Tugas Singkat 1
Menurut teks tentang pantun Sunda, alat musik apa yang mengiringi juru pantun saat membawakan pantun?

Teks yang Diberikan
####################

/>
 

Awal mula pantun sunda ternyata sudah ada sejak zaman Langgalarang, Banyakcatra, dan Siliwangi, seperti yang kita ketahui penggemar pantun indonesia khususnya pantun sunda seakan-akan melekat erat dengan tradisi masyarakat. Meskipun tidak banyak orang yang tau sejarah pantun indonesia tapi entah kenapa mereka sangat menyukai pantun sebagai media berkomunikasi maupun sebagai pantun nasehat. Dari wikipedia di jelaskan bahwa pantun mempunyai sejarah yang sangat panjang di antaranya adalah sebagai berikut:

1. Sejarah Pantun
2. Pertunjukan Pantun
3. Daftar Cerita Pantun

Dari wikipedi pantun Sunda pengertiannya berbeda dengan pantun Melayu. Pantun Melayu semakna dengan “sisindiran” Sunda, yaitu puisi yang terdiri atas dua bagian; sampiran dan isi. Sedangkan pantun Sunda adalah seni pertunjukan. Pantun adalah cerita tutur dalam bentuk sastra Sunda lama yang disajikan secara paparan (prolog), dialog, dan seringkali dinyanyikan. Seni Pantun itu dilakukan oleh seorang juru pantun (tukang pantun) sambil diiringi alat musik kecapi yang dimainkannya sendiri.

####################

Entri data tersimpan
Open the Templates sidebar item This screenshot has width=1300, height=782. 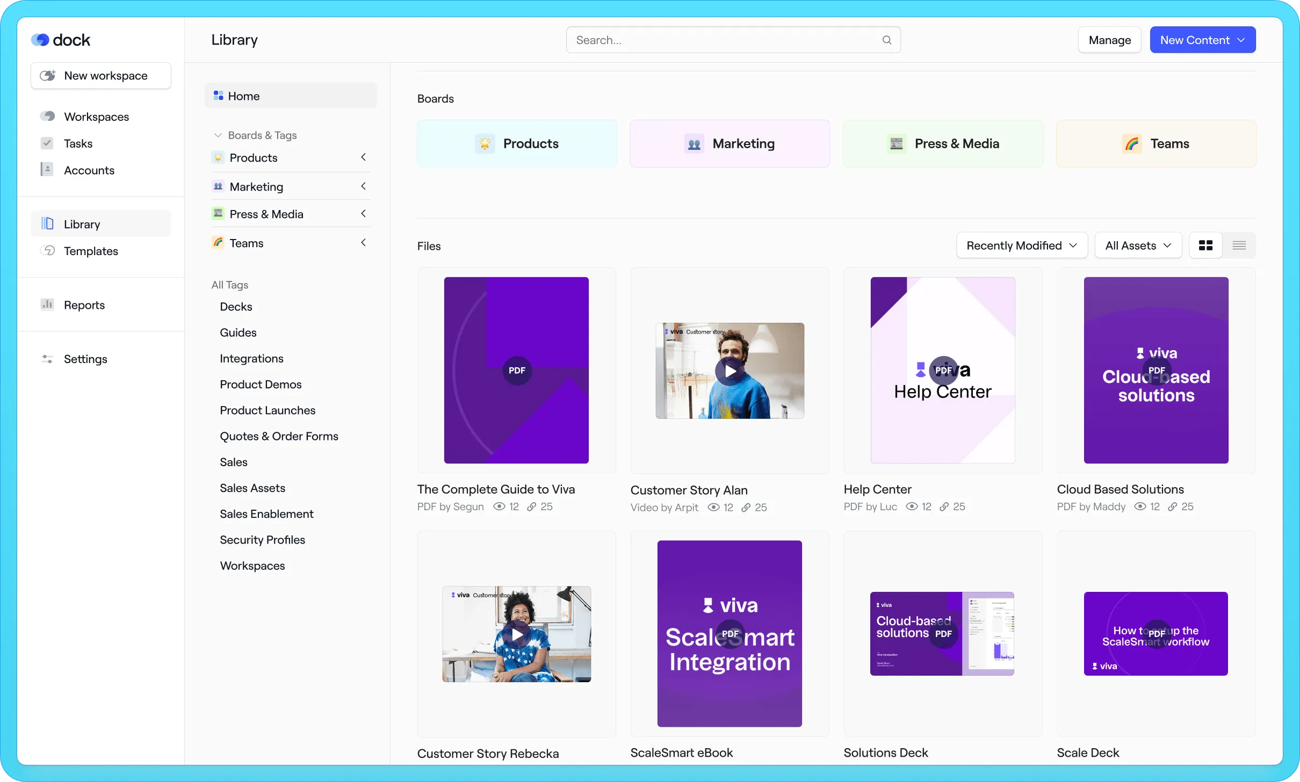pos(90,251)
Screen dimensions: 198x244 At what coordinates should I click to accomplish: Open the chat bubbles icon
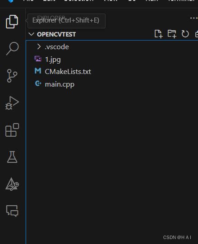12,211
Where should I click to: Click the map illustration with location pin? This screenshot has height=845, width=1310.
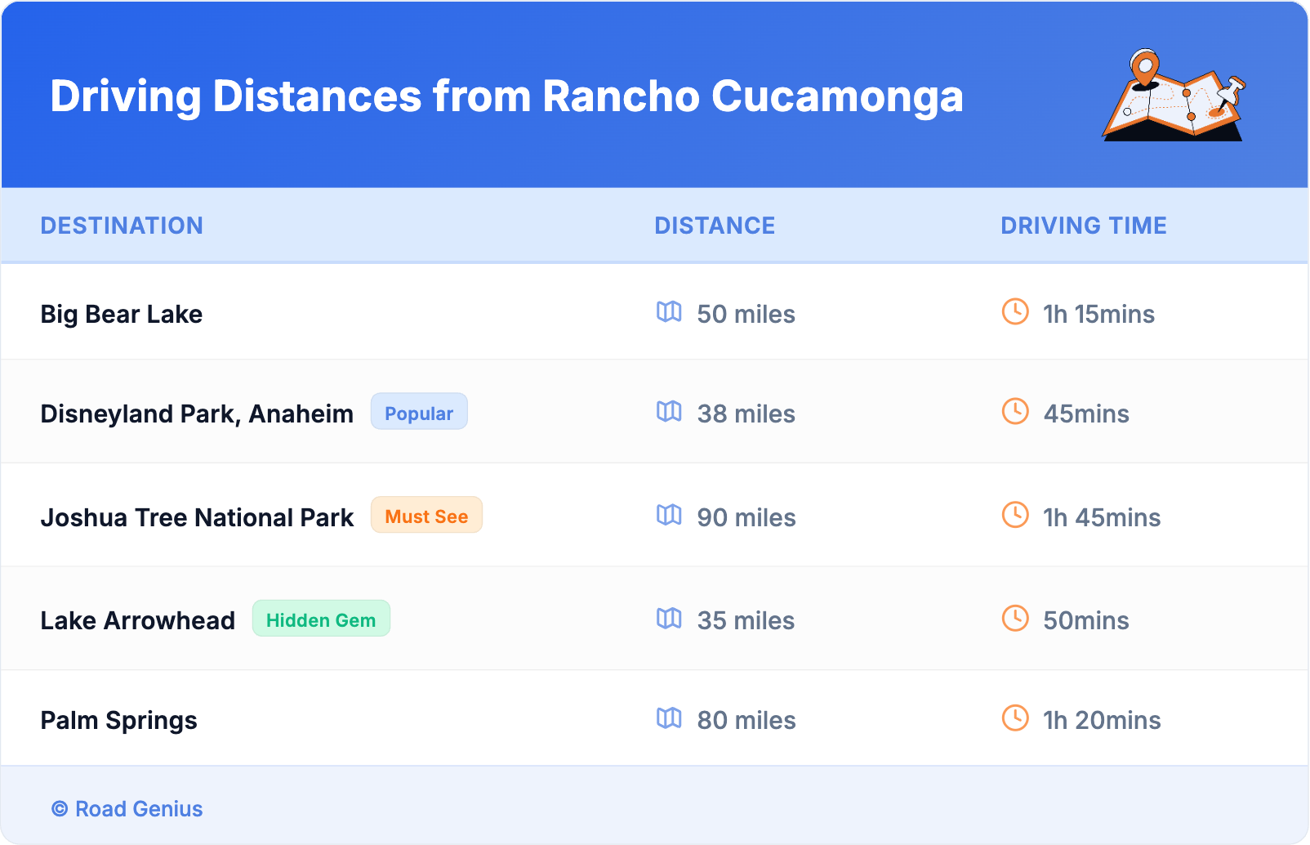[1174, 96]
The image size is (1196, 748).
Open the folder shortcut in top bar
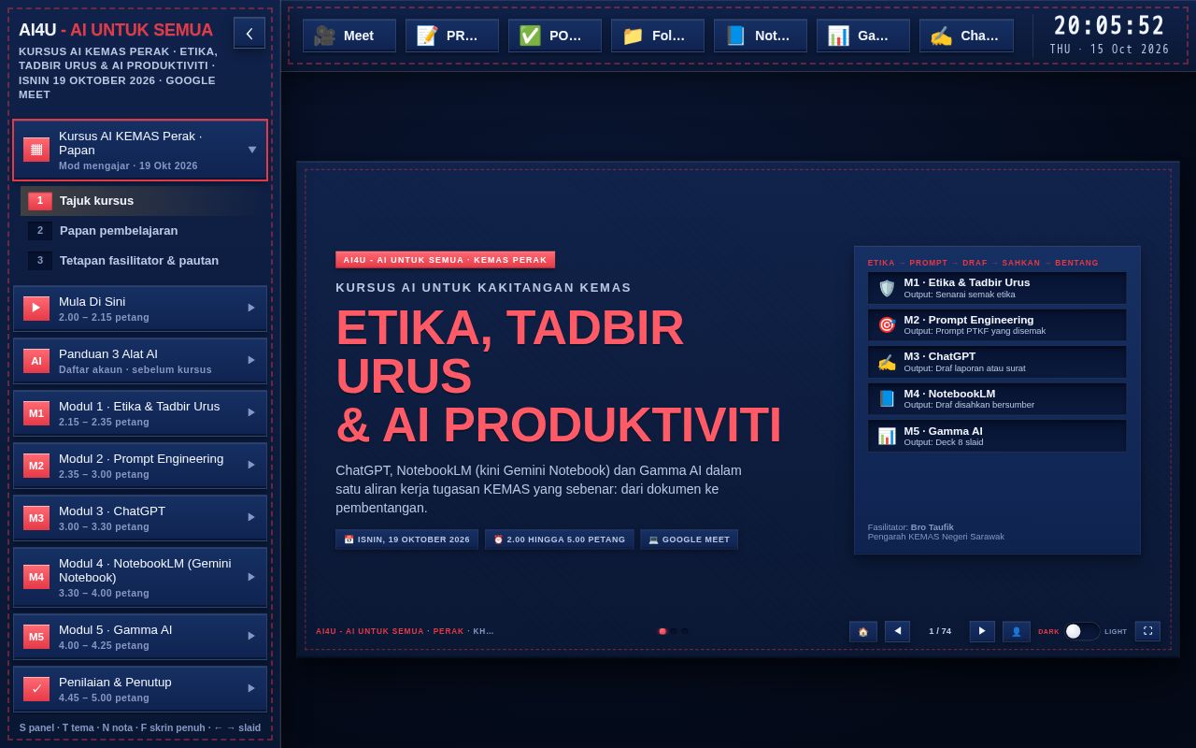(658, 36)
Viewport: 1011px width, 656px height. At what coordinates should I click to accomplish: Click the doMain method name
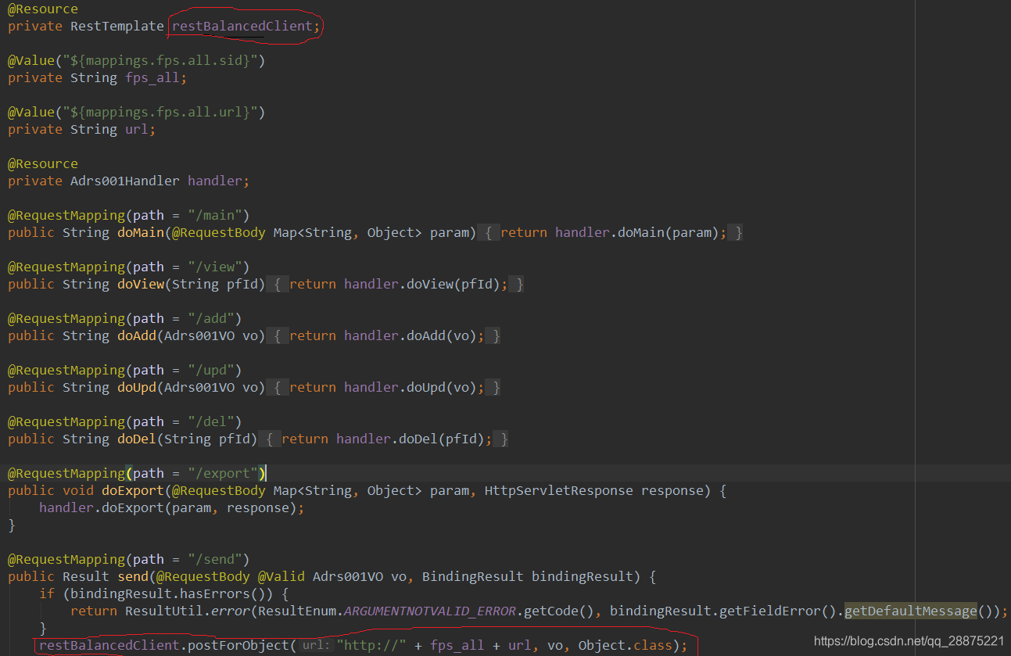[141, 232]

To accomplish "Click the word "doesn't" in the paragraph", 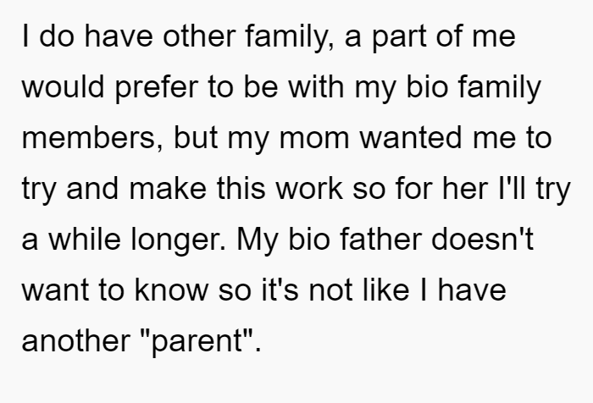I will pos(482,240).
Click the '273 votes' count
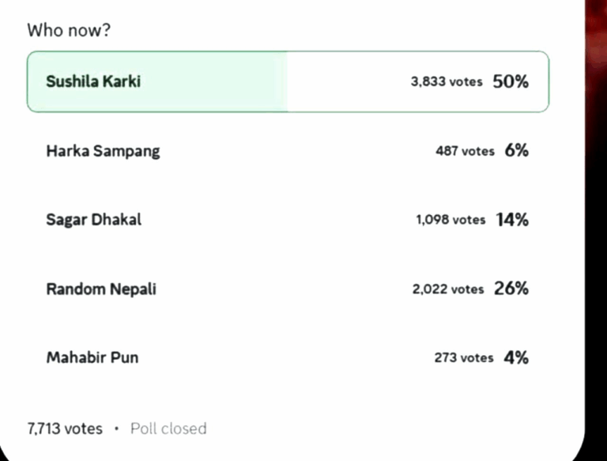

####################

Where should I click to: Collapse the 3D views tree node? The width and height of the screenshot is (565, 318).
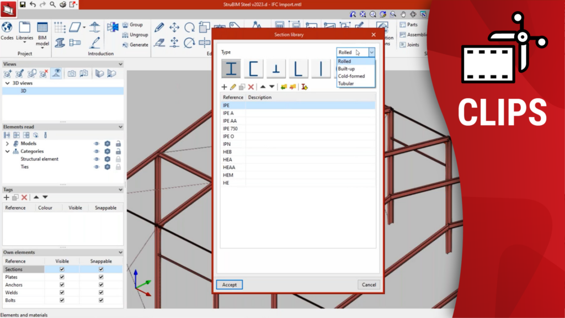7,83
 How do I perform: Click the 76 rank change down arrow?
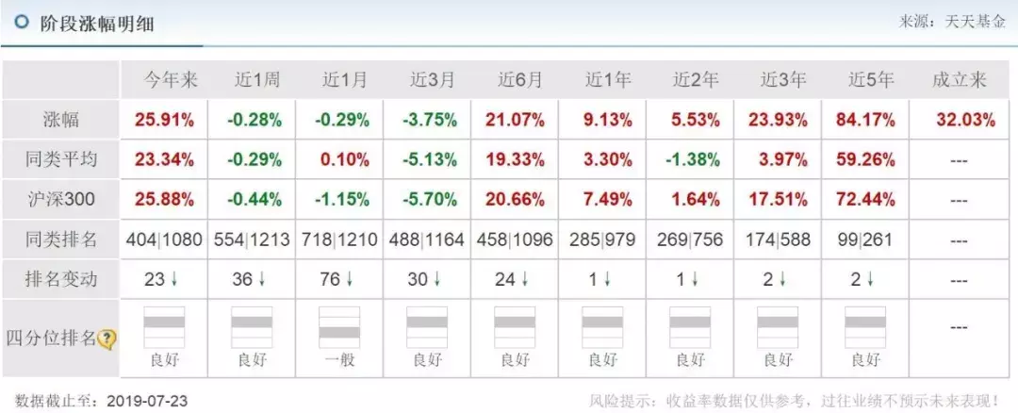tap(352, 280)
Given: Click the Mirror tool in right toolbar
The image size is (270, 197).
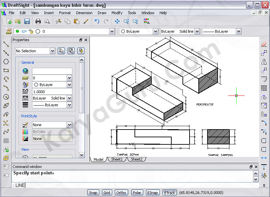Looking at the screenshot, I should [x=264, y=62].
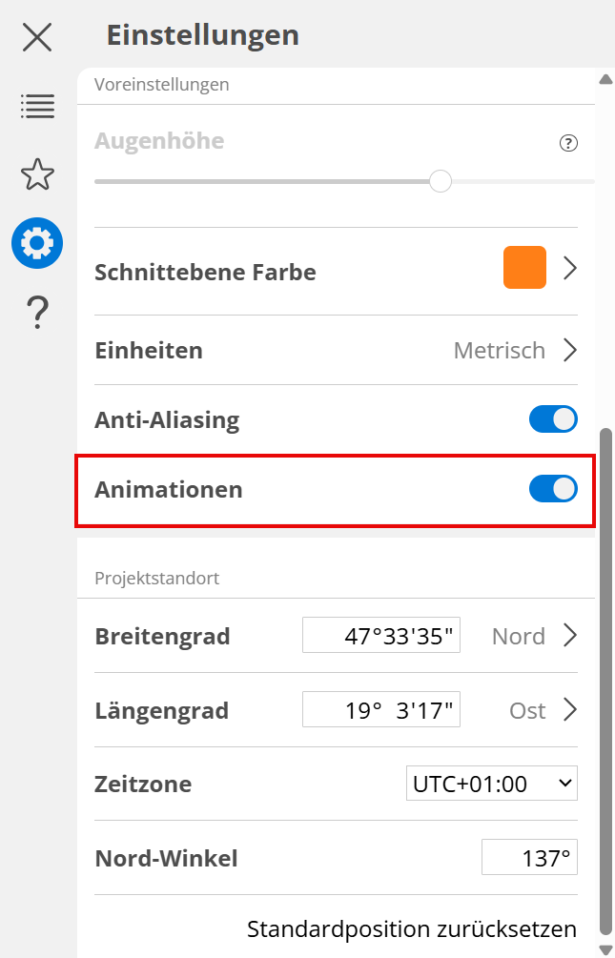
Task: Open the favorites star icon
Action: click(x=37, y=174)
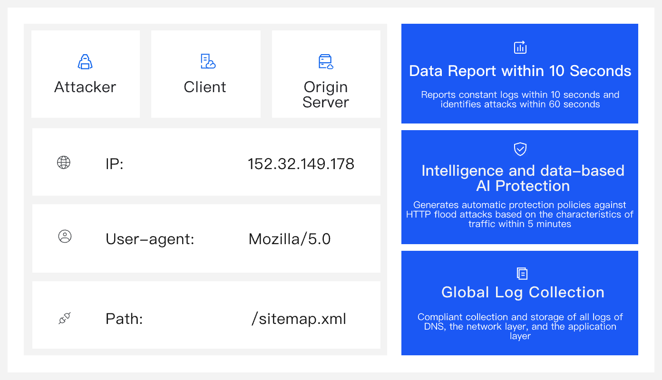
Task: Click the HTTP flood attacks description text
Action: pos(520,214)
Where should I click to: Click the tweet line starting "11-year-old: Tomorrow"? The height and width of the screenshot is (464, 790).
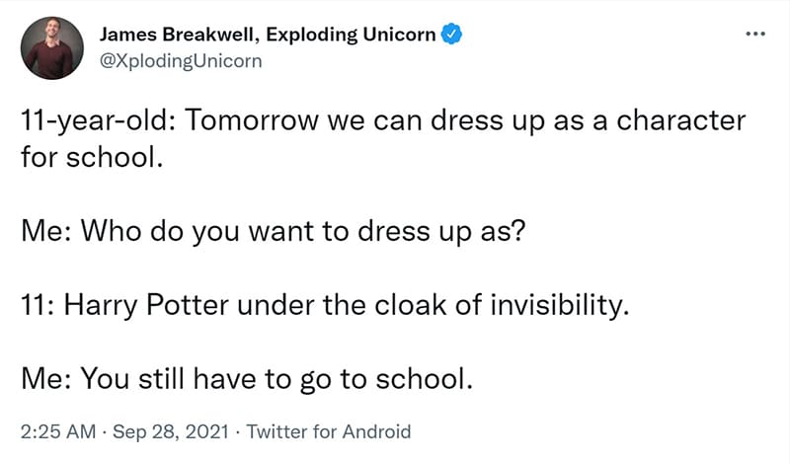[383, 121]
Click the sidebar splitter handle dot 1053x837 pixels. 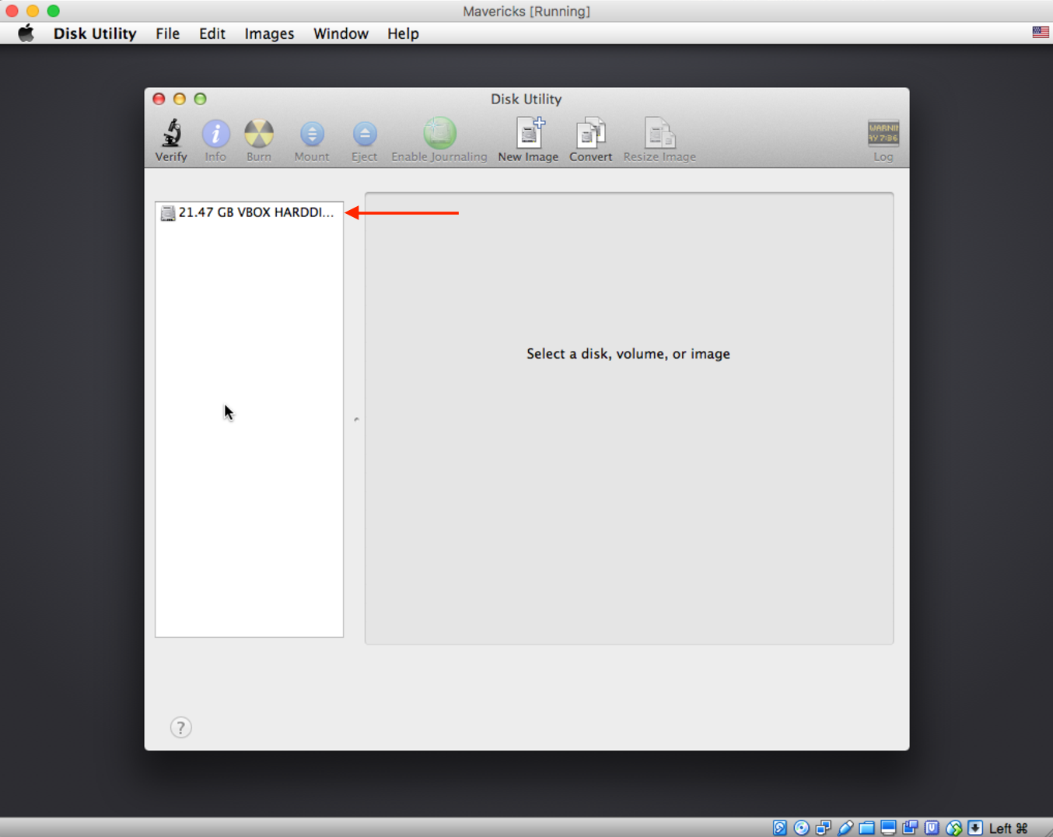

####################

Tugas Singkat 2
Cetak ulang persis baris-baris dalam catatan, mulai dari baris yang memuat "Where should I click to: Click the tweet" sampai dengan baris yang memuat "Click the sidebar". Jangan sertakan gambar dalam jawaban.

Jawaban Benar 1
Kecapi, yang dimainkan sendiri oleh juru pantun.

Jawaban Benar 2
Where should I click to: Click the tweet line starting "11-year-old: Tomorrow"? The height and width of the screenshot is (464, 790).
[383, 121]
Click the sidebar splitter handle dot 1053x837 pixels. 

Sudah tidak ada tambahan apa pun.